I really appreciate your thoughts here!

But given the triviality of this patch, I personally think you are
proposing a huge academic investment in time and resources with no real benefit.
On which architecture would you suggest to test this?
What would be the effective (really new) outcome?
If the performance penalty is zero or close to zero, will that imply
that such a patch isn't useful?
Please also keep in mind that not everyone gets paid to work on the kernel,
so I have neither the time nor the various architectures to test on.

Then, as Masahiro already mentioned, the real solution is
probably to add ".balign" to the various inline assembler parts.
With this the alignment gets recorded in the sh_addralign field
in the object files, and the linker will correctly lay out the executable
even without this patch here.
And, this is exactly what you would get if C-initializers would have
been used instead of inline assembly.

But independend of the correct way to fix it, I think the linker
script ideally should mention all sections it expects with the right
alignments. Just for completeness.

I'll leave it up to you if you will apply this patch.
Currently it's not absolutely needed any longer, but let's think about
the pros/cons of this patch:
Pro:
- It can prevent unnecessary unaligned memory accesses on all arches.
- It provides the linker with correct alignment for the various sections.
- It mimics what you would get if the structs were coded with C-initializers.
- A correct section alignment can address upcoming inline assembly patches
   which may have missed to add the .balign
Cons:
- For this specific patch the worst case scenario is that we add a total of
   up to 7 bytes to kernel image (__ksymtab gets aligned to 8 bytes and the
   following sections are then already aligned).

So, honestly I don't see a real reason why it shouldn't be applied...

>> Signed-off-by: Helge Deller <deller@gmx.de>
>> Cc: <stable@vger.kernel.org> # v6.0+
>
> That's a stretch without any data, don't you think?

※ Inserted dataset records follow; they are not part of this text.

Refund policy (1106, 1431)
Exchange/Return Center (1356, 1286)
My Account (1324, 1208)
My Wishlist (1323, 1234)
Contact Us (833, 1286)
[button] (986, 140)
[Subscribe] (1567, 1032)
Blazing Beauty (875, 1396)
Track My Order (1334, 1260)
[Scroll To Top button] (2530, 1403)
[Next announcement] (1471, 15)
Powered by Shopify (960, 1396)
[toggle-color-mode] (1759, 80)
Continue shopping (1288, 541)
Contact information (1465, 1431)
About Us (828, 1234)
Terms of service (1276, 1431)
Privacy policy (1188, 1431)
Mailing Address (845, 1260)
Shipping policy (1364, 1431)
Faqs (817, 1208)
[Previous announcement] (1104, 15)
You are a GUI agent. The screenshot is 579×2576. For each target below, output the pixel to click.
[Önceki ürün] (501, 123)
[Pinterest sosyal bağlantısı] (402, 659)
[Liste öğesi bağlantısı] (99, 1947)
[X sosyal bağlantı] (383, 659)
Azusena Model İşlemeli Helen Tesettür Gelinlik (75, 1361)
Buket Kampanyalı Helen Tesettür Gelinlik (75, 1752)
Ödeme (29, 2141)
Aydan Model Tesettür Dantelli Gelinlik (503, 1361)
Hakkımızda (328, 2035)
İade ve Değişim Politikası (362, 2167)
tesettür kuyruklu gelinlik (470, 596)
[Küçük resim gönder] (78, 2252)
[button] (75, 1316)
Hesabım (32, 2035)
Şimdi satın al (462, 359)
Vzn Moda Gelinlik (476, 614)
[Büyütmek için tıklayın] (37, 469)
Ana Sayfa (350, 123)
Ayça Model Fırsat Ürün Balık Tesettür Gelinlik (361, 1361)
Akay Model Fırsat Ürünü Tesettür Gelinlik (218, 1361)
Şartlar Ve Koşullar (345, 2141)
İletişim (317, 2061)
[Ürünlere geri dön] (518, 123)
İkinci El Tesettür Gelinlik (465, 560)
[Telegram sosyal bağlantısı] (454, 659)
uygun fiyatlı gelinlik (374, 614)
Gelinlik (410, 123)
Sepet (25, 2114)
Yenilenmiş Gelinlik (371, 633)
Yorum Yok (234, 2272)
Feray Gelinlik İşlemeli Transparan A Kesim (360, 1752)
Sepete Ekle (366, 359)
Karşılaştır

Yes. No need to push such a patch to stable series.

Helge
Luis Chamberlain Dec. 22, 2023, 8:10 p.m. UTC | #3
On Fri, Dec 22, 2023 at 01:13:26PM +0100, Helge Deller wrote:
> Hi Luis,
> 
> On 12/22/23 06:59, Luis Chamberlain wrote:
> > On Wed, Nov 22, 2023 at 11:18:12PM +0100, deller@kernel.org wrote:
> > > From: Helge Deller <deller@gmx.de>
> > > 
> > > On 64-bit architectures without CONFIG_HAVE_ARCH_PREL32_RELOCATIONS
> > > (e.g. ppc64, ppc64le, parisc, s390x,...) the __KSYM_REF() macro stores
> > > 64-bit pointers into the __ksymtab* sections.
> > > Make sure that those sections will be correctly aligned at module link time,
> > > otherwise unaligned memory accesses may happen at runtime.
> > 
> > The ramifications are not explained there.
> 
> What do you mean exactly by this?

You don't explain the impact of not applying this patch.

> > You keep sending me patches with this and we keep doing a nose dive
> > on this. It means I have to do more work.
> Sorry about that. Since you are mentioned as maintainer for modules I
> thought you are the right contact.

I am certaintly the right person to send this patch to, however, I am
saying that given our previous dialog I would like the commit log to
describe a bit more detail of a few things:

 * how you found this
 * what are the impact of not applying it

Specially if you are going to be sending patches right before the
holidays with a Cc stable fix annotation. This gets me on hight alert
and I have to put things down to see how really critical this is so to
decide to fast track this to Linus or not.

> Furthermore, this patch is pretty small and trivial.

Many patches can be but some can break things and some can be small but
also improve things critically, for example if we are aware of broken
exception handlers.

> And I had the impression that people understand that having unaligned
> structures is generally a bad idea as it usually always impacts performance
> (although the performance penalty in this case isn't critical at all,
> as we are not on hot paths).

There are two aspects to this, one is the critical nature which is
implied by your patch which pegs it as a stable fix, given you prior
patches about this it leaves me wondering if it is fixing some crashes
on some systems given faulty exception handlers.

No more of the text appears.